In order to identify failure modes of operation, an oil pressure analysis system may be configured to determine whether the oil flow valve is functioning properly by analyzing sequential subsets of oil pressure and rotational speed data sets. By way of example, in some embodiments, each of the sequential subsets can contain six data sets. FIG. 6 graphically depicts analysis of data sets by such an embodiment.

As shown in FIG. 6, two subsets 202, 204 are depicted, with subset 202 representing an earlier subset in the sequence of data sets. Subset 202 includes six data sets, of which set 205 is first in the subset, sets 206, 207, 208 and 209 are intermediate sets, and set 210 is a the last of the sets. Subset 204 includes six data sets, of which set 211 is first in the subset, sets 212, 213, 214 and 215 are intermediate sets, and set 216 is a the last of the sets.

In this embodiment, the data sets are populated by recording information corresponding to the detected oil pressure POIL (as provided by sensor 142, for example) and engine speed (e.g., N2 speed) at predetermined intervals (e.g., every 0.15 seconds). In FIG. 6, POIL_6 and N2_6 are current values while POIL_1, 2, 3, 4 and 5, and N2_1, 2, 3, 4 and 5 are previous sequential values. As information corresponding to a next current data set is received, the system drops the oldest value of the subset, thereby consistently maintaining six data sets for analysis. That is, the six most recent values available at any given time are used. Using the data sets, the system calculates minimum POIL (PMIN) and maximum POIL (PMAX), as well as the corresponding rotational speeds of N2 (i.e., N2_PMIN and N2_PMAX, respectively). The system can also calculate the following:


DELTAP=PMAX−PMIN; and


DELTAN2=100*(N2PMIN−N2PMAX)/N2PMIN

In this embodiment, the system determines that the oil flow valve is open if the following three conditions are met: 1) PMAX is exhibited by any data set of a subset except for the last (in this case, sixth data set); 2) DELTA_P is greater than or equal to a threshold oil pressure (e.g., 20 PSI); and DELTA_N2 is greater than or equal to a nominal rotational speed (e.g., −0.05%).
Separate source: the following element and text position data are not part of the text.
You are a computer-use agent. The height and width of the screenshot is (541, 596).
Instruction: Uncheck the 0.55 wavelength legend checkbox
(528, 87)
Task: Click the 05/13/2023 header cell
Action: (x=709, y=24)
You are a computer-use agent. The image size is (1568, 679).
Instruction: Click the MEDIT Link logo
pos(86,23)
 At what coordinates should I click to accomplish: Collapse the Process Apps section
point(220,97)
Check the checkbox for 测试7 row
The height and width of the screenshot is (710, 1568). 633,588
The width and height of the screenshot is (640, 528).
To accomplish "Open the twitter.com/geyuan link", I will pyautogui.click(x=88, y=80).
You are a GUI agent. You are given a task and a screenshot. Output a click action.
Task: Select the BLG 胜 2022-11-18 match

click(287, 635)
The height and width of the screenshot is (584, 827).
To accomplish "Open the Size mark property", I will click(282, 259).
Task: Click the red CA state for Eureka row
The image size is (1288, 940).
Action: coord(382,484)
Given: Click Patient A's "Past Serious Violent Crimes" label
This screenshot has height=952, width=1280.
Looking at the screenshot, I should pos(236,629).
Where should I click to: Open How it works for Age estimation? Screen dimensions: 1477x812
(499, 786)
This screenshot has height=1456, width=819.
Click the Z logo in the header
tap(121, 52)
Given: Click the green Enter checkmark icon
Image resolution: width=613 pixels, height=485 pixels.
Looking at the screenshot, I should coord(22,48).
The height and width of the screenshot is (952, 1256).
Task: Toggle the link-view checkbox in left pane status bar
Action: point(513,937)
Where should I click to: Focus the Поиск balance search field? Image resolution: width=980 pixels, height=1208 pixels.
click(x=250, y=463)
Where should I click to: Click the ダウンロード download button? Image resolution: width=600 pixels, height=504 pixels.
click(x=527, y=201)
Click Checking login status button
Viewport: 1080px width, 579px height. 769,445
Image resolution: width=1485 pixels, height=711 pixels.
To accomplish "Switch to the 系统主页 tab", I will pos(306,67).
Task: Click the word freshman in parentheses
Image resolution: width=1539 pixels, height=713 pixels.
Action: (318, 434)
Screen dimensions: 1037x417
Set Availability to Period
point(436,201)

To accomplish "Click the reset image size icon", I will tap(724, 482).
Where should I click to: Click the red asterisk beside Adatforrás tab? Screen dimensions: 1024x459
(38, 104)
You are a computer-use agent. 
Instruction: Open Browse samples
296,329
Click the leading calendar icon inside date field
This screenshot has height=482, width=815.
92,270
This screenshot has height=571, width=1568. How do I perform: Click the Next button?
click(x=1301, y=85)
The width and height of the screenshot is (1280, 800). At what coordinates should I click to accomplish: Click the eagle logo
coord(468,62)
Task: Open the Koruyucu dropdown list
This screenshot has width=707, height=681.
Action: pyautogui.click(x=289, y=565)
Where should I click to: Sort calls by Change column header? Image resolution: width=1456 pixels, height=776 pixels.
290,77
Typically, once the oil flow valve is opened during a start-up, that valve should stay remain in the second position until engine shut-down, for example. In order to ensure such operation, a flag can be set to ‘ON’. This flag can be used to ensure that the check for proper functioning of the oil flow valve is not done if engine speed is reduced intentionally to sub-idle conditions and ramped back up again after the valve moves properly to the second position during start-up. In some embodiments, the oil flow valve remains in the second position (and the associated flag can stay ‘ON’) following engine start and the rest of the mission until, for example, immediately before engine shut down. For instance, in some embodiments, the valve may be controlled to move to the first position responsive to the engine speed dropping below approximately 3000 RPM.

Various functionality, such as that described above in the flowcharts, can be implemented in hardware and/or software. In this regard, a computing device can be used to implement various functionality, such as that depicted in FIGS. 3 and 4, that may be facilitated by an oil pressure analysis system.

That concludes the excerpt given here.